◆ Jobs
• A. Answer these questions about the page on single-shot HDR imaging, one line each:
(i) At which conference was the work presented, and in what format?
(ii) What kind of encodings does the learned optical element create?
(iii) What recovers the HDR image from the measurements?
• B. Carry on the page on single-shot HDR imaging, starting after its final sentence.

◆ Passage to read
* * *

Learning Rank-1 Diffractive Optics for Single-shot High Dynamic Range Imaging
Learning Rank-1 Diffractive Optics for
Single-shot High Dynamic Range Imaging

Qilin Sun
Ethan Tseng
Qiang Fu
Wolfgang Heidrich
Felix Heide

CVPR 2020 (Oral)




We present a single-shot real-time HDR imaging technique. High dynamic range information is spatially encoded in a single image using a learned optical element, creating streak-like encodings, and a specialized reconstruction network to recover the HDR image from such measurements.

* * *

◆ Records shown
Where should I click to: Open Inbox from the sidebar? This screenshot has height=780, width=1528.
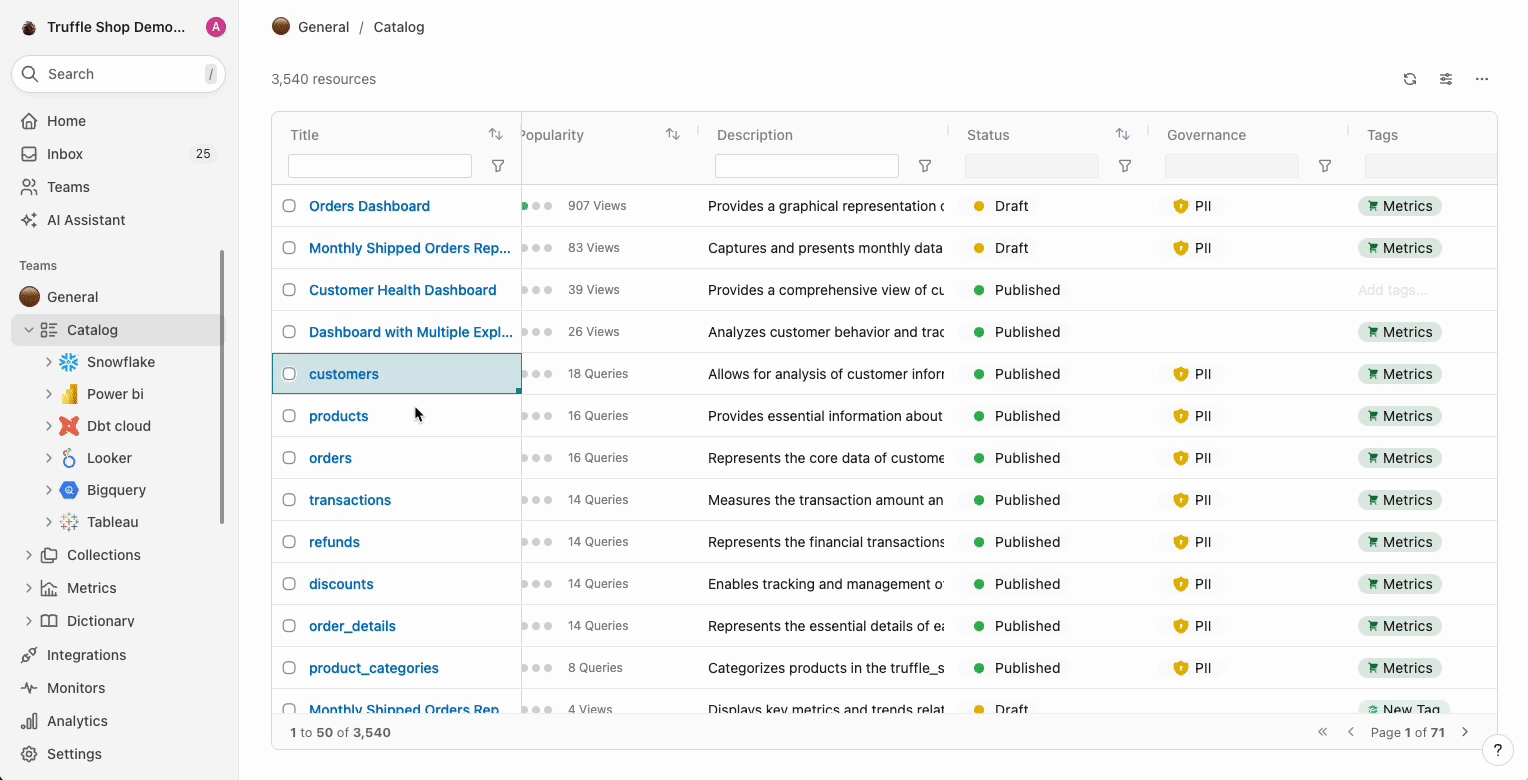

* * *

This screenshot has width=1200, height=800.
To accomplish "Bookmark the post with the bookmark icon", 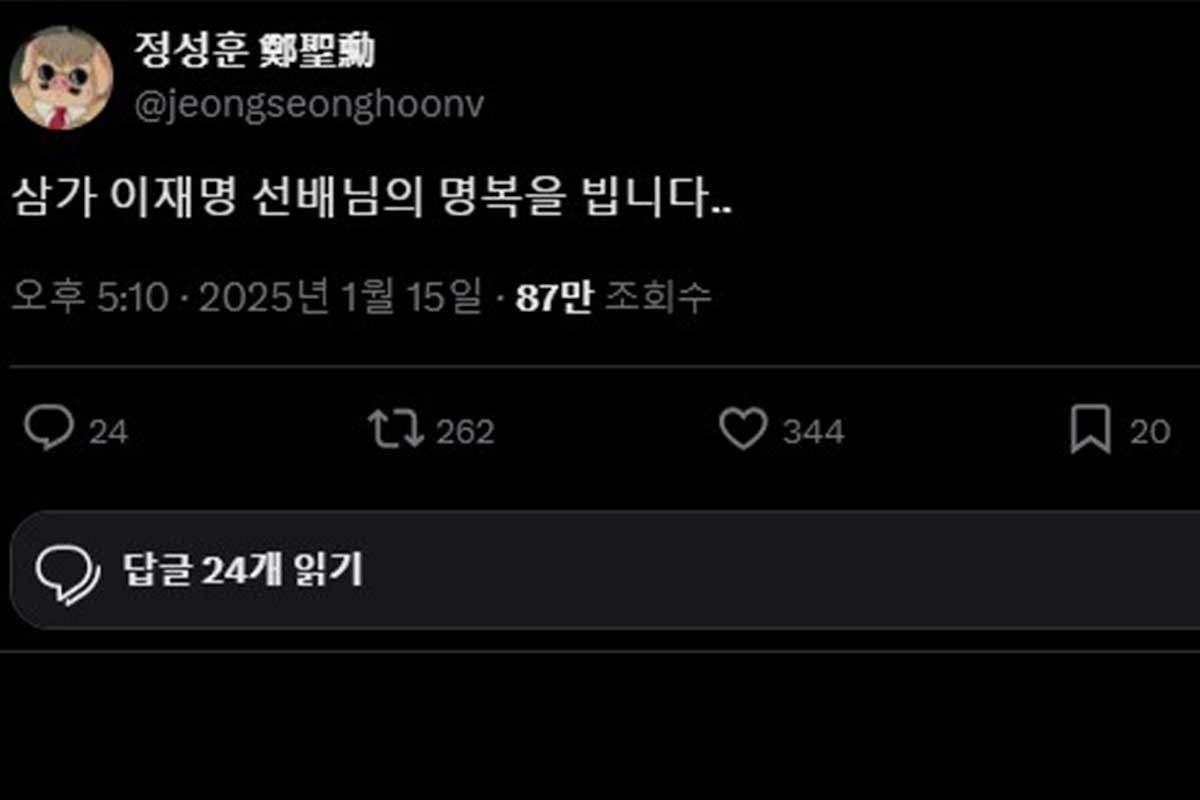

* * *

◆ Results of the exercise
• A.
(i) CVPR 2020, as an oral presentation.
(ii) Streak-like encodings.
(iii) A specialized reconstruction network.

• B.
High-dynamic range (HDR) imaging is an essential imaging modality for a wide range of applications in uncontrolled environments, including autonomous driving, robotics, and mobile phone cameras. However, existing HDR techniques in commodity devices struggle with dynamic scenes due to multi-shot acquisition and post-processing time, e.g. mobile phone burst photography, making such approaches unsuitable for real-time applications. In this work, we propose a method for snapshot HDR imaging by learning an optical HDR encoding in a single image which maps saturated highlights into neighboring unsaturated areas using a diffractive optical element (DOE). We propose a novel rank-1 parameterization of the DOE which drastically reduces the optical search space while allowing us to efficiently encode high-frequency detail. We propose a reconstruction network tailored to this rank-1 parametrization for the recovery of clipped information from the encoded measurements. The proposed end-to-end framework is validated through simulation and real-world experiments and improves the PSNR by more than 7 dB over state-of-the-art end-to-end designs.



Paper

Qilin Sun, Ethan Tseng, Qiang Fu, Wolfgang Heidrich, Felix Heide

Learning Rank-1 Diffractive Optics for Single-shot High Dynamic Range Imaging

CVPR 2020 (Oral)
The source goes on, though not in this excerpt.